■ **EXERCISE OBJECTIVE**
Turn the entries, starting at the line that contains "How do I perform: Click" and ending at the last line of the entries, both included, into a JSON list of strings with one string per line. Leave out blank lines.

■ **DATA FOR PROCESSING**
━━━

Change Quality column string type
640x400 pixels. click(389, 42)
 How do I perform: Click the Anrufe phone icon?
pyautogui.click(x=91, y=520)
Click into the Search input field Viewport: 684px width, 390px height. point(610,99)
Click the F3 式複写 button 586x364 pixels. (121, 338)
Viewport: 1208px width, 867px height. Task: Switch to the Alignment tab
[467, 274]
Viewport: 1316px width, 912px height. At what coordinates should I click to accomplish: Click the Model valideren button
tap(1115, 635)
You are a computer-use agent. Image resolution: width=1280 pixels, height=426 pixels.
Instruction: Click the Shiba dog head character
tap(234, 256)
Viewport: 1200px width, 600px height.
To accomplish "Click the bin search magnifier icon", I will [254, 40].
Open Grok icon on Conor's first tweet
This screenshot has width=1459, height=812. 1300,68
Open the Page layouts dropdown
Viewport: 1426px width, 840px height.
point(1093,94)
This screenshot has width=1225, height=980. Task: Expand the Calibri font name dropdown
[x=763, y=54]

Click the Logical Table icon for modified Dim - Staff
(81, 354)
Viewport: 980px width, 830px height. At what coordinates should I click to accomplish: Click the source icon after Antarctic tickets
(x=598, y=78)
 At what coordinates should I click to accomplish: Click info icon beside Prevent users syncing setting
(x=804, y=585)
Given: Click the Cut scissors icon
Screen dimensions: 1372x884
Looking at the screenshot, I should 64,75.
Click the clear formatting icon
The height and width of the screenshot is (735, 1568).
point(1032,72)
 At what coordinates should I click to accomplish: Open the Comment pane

━━━

■ **OUTPUT OF THE TASK**
[
  " How do I perform: Click the Anrufe phone icon?",
  "pyautogui.click(x=91, y=520)",
  "Click into the Search input field Viewport: 684px width, 390px height. point(610,99)",
  "Click the F3 式複写 button 586x364 pixels. (121, 338)",
  "Viewport: 1208px width, 867px height. Task: Switch to the Alignment tab",
  "[467, 274]",
  "Viewport: 1316px width, 912px height. At what coordinates should I click to accomplish: Click the Model valideren button",
  "tap(1115, 635)",
  "You are a computer-use agent. Image resolution: width=1280 pixels, height=426 pixels.",
  "Instruction: Click the Shiba dog head character",
  "tap(234, 256)",
  "Viewport: 1200px width, 600px height.",
  "To accomplish \"Click the bin search magnifier icon\", I will [254, 40].",
  "Open Grok icon on Conor's first tweet",
  "This screenshot has width=1459, height=812. 1300,68",
  "Open the Page layouts dropdown",
  "Viewport: 1426px width, 840px height.",
  "point(1093,94)",
  "This screenshot has width=1225, height=980. Task: Expand the Calibri font name dropdown",
  "[x=763, y=54]",
  "Click the Logical Table icon for modified Dim - Staff",
  "(81, 354)",
  "Viewport: 980px width, 830px height. At what coordinates should I click to accomplish: Click the source icon after Antarctic tickets",
  "(x=598, y=78)",
  " At what coordinates should I click to accomplish: Click info icon beside Prevent users syncing setting",
  "(x=804, y=585)",
  "Given: Click the Cut scissors icon",
  "Screen dimensions: 1372x884",
  "Looking at the screenshot, I should 64,75.",
  "Click the clear formatting icon",
  "The height and width of the screenshot is (735, 1568).",
  "point(1032,72)",
  " At what coordinates should I click to accomplish: Open the Comment pane"
]